Das Klettern im Buntsandstein mache viel Spaß und sei abwechslungsreich, erklärt mir einer der Kletterer, als er wieder festen Boden unter den Füßen hat. Hier am Lämmerfelsen könne man bis zum Schwierigkeitsgrad VI (schon ganz schön schwierig) klettern, in der gesamten Südpfalz reiche der Schwierigkeitsgrad bis XI (nur für die allerbesten Kletterer machbar). Ein Blick auf seine Hände verrät, was mir durch den Kopf geht. »Wir verzichten bewusst auf den Gebrauch von Magnesia, da es die eigentlich raue Oberfläche des Sandsteins glatter macht und dem Gestein schadet«, sagt der junge Mann, der regelmäßig mit seinem Freund in die Pfalz zum Klettern kommt. »Nur während der Brutzeit der Vögel, wenn die Felsen gesperrt sind, bleiben wir fern«, ruft er mir schon wieder auf der Direttissima zu.

__SCHRIFTLICHE AUFGABE__
Schreiben Sie aus dem Text über das Klettern im Buntsandstein die Stelle von „Das Klettern im“ bis einschließlich „der Direttissima zu.“ wortgetreu ab. Die Einträge werden für die Bearbeitung nicht benötigt.

__GEGEBENE EINTRÄGE__
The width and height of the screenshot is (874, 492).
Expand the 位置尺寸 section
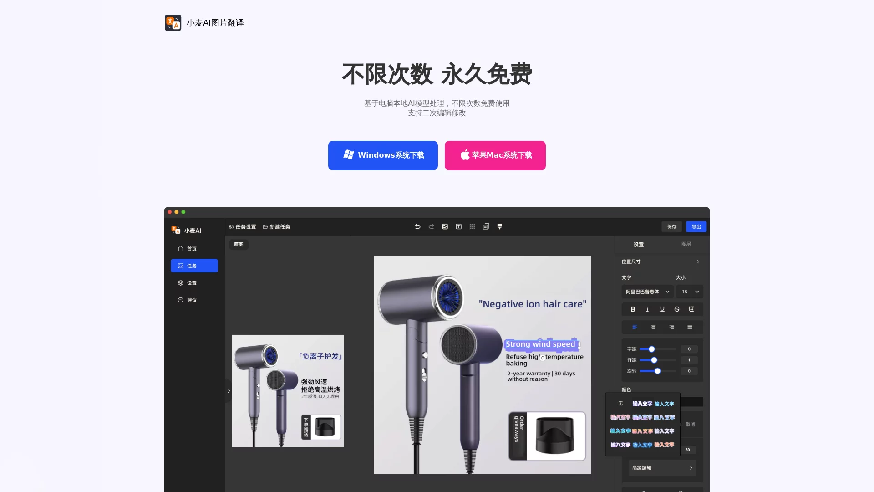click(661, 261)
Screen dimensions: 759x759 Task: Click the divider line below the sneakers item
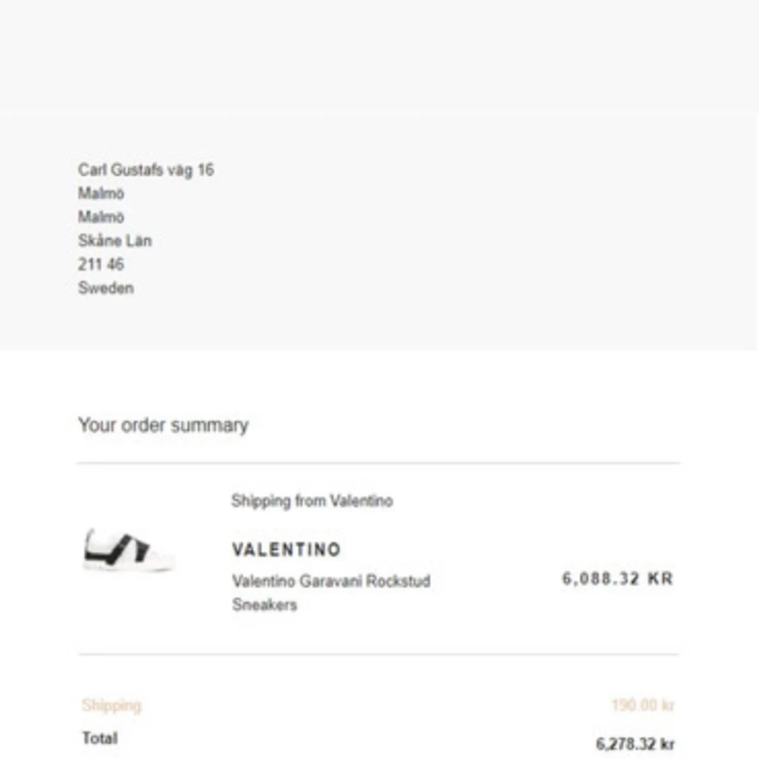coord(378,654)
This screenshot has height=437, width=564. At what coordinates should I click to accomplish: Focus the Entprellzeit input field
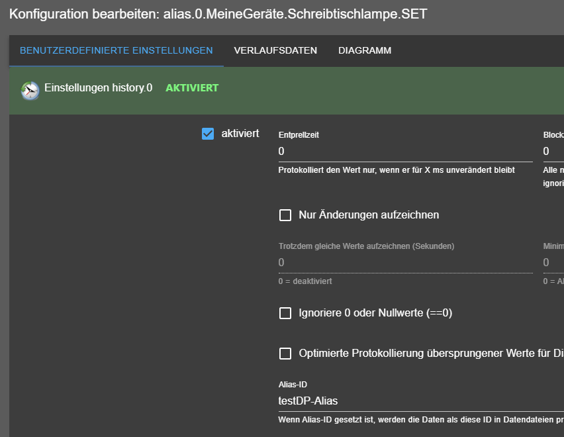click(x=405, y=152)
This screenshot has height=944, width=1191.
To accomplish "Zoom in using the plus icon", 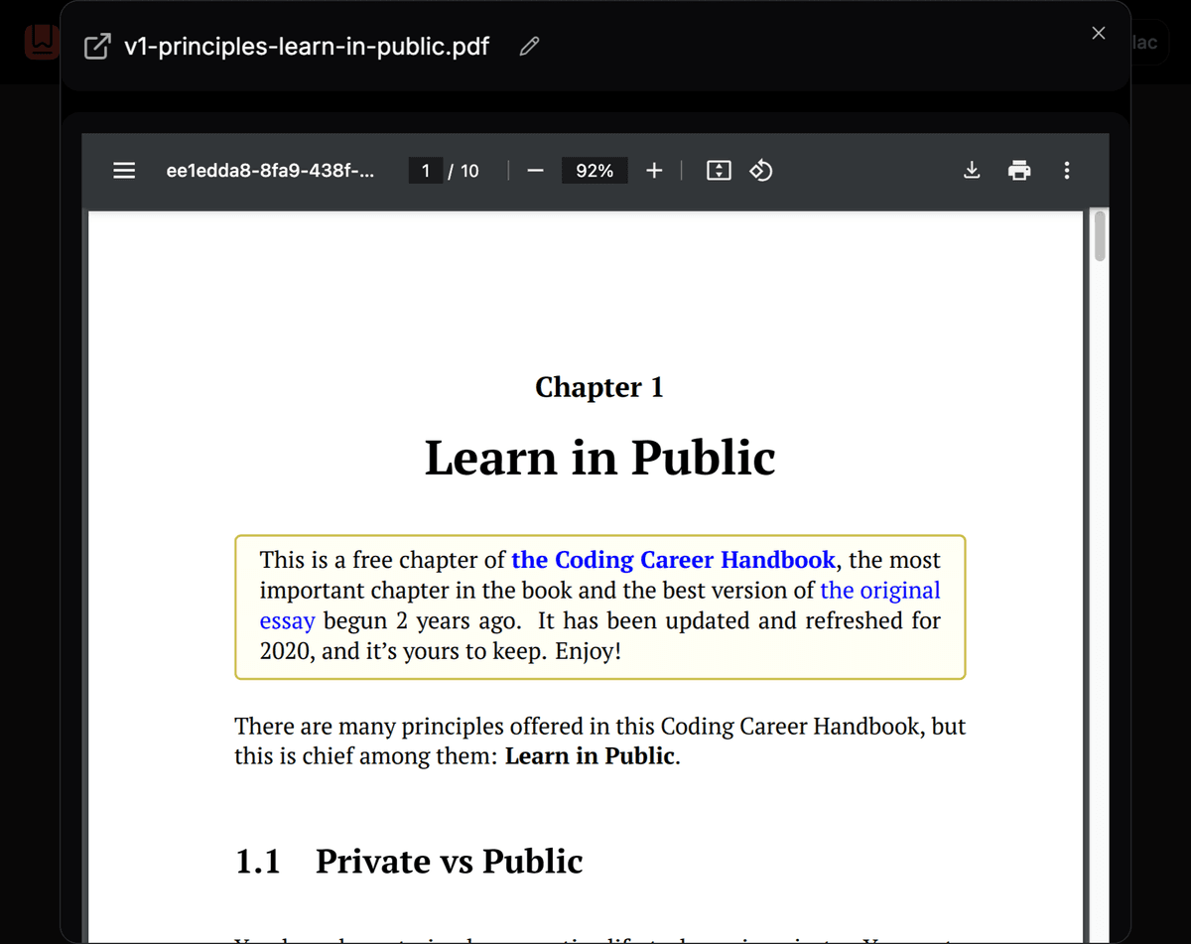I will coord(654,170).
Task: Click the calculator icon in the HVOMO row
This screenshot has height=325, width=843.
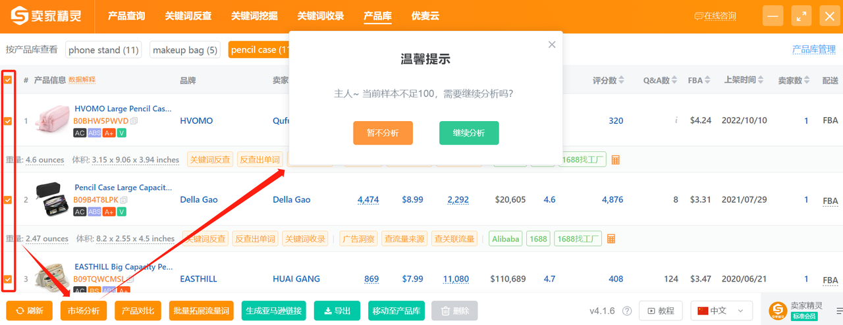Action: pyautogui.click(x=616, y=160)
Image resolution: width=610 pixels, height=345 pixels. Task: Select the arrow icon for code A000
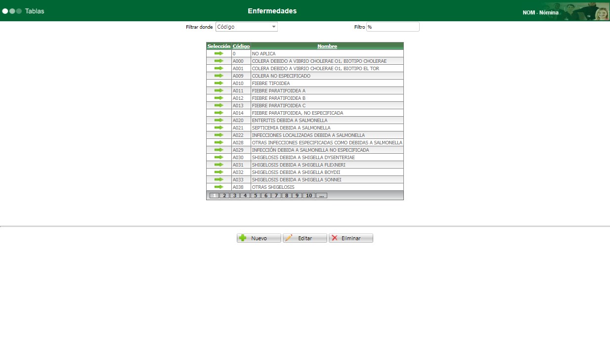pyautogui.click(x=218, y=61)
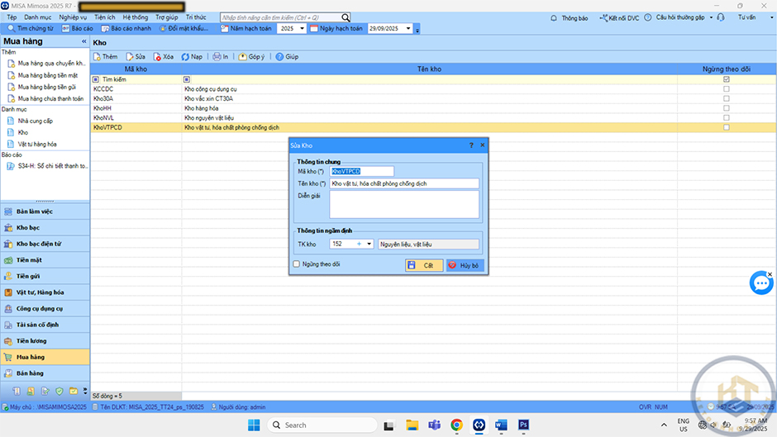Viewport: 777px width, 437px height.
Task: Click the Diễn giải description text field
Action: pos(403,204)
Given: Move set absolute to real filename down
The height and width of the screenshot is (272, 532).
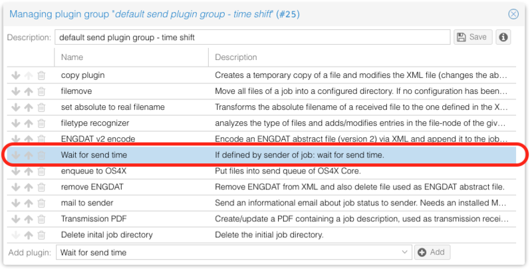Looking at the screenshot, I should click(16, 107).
* * *
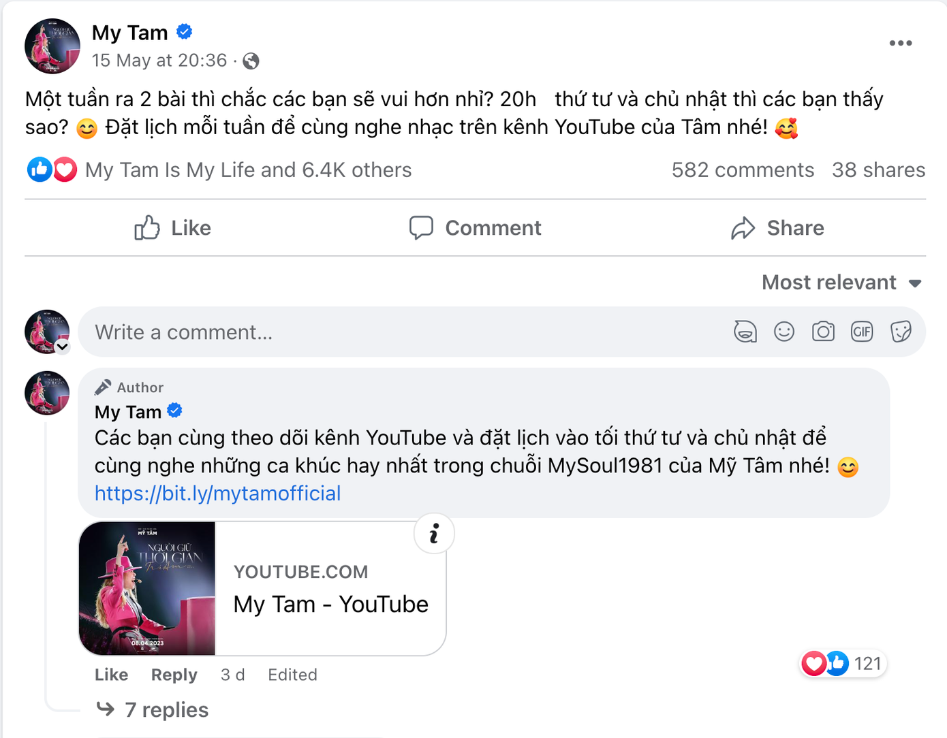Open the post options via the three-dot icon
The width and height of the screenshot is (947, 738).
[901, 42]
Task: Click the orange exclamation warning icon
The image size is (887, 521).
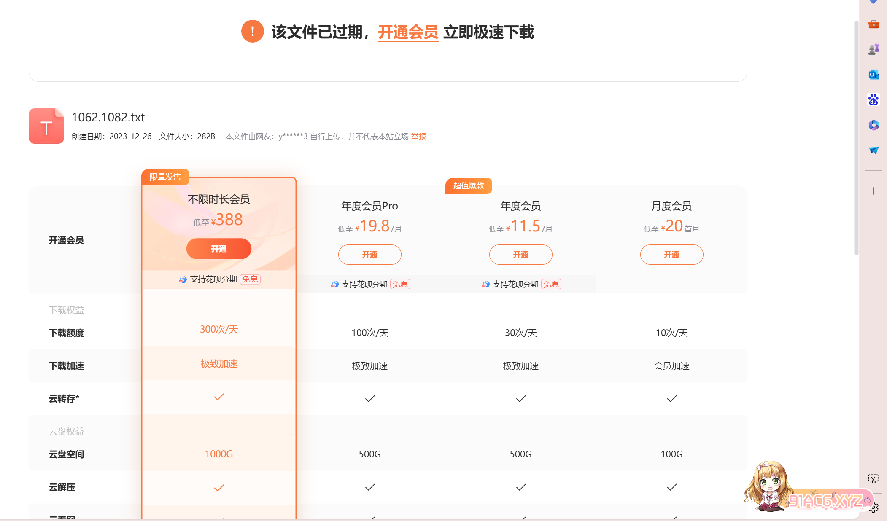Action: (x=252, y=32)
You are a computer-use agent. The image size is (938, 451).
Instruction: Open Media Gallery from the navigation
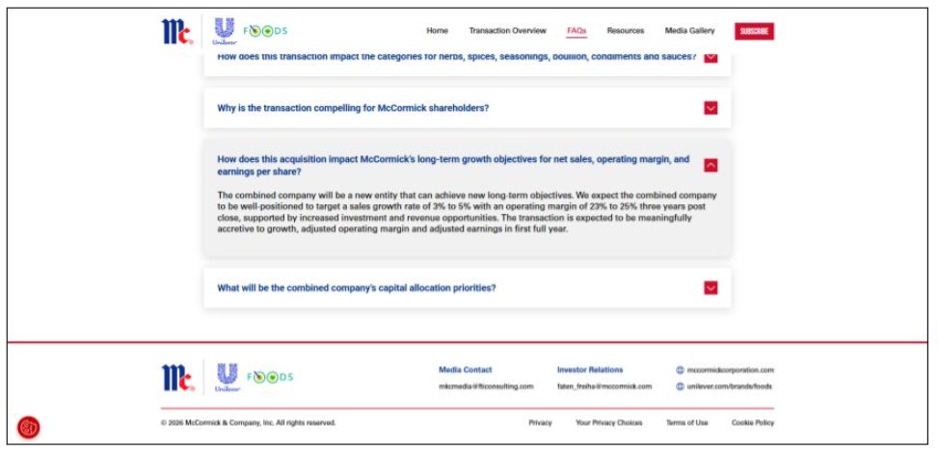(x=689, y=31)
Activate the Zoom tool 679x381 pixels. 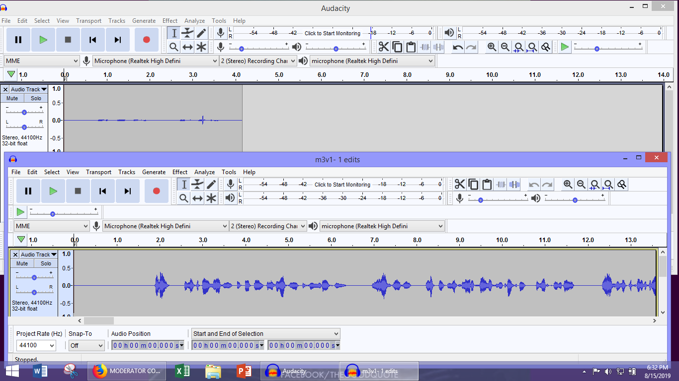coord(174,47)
...
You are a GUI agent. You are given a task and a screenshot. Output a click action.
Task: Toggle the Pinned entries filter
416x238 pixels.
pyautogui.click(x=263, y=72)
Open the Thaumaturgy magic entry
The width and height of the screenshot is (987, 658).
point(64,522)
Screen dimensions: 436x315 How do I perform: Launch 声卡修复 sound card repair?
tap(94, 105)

__ERGEBNIS DER ÜBUNG__
Das Klettern im Buntsandstein mache viel Spaß und sei abwechslungsreich, erklärt mir einer der Kletterer, als er wieder festen Boden unter den Füßen hat. Hier am Lämmerfelsen könne man bis zum Schwierigkeitsgrad VI (schon ganz schön schwierig) klettern, in der gesamten Südpfalz reiche der Schwierigkeitsgrad bis XI (nur für die allerbesten Kletterer machbar). Ein Blick auf seine Hände verrät, was mir durch den Kopf geht. »Wir verzichten bewusst auf den Gebrauch von Magnesia, da es die eigentlich raue Oberfläche des Sandsteins glatter macht und dem Gestein schadet«, sagt der junge Mann, der regelmäßig mit seinem Freund in die Pfalz zum Klettern kommt. »Nur während der Brutzeit der Vögel, wenn die Felsen gesperrt sind, bleiben wir fern«, ruft er mir schon wieder auf der Direttissima zu.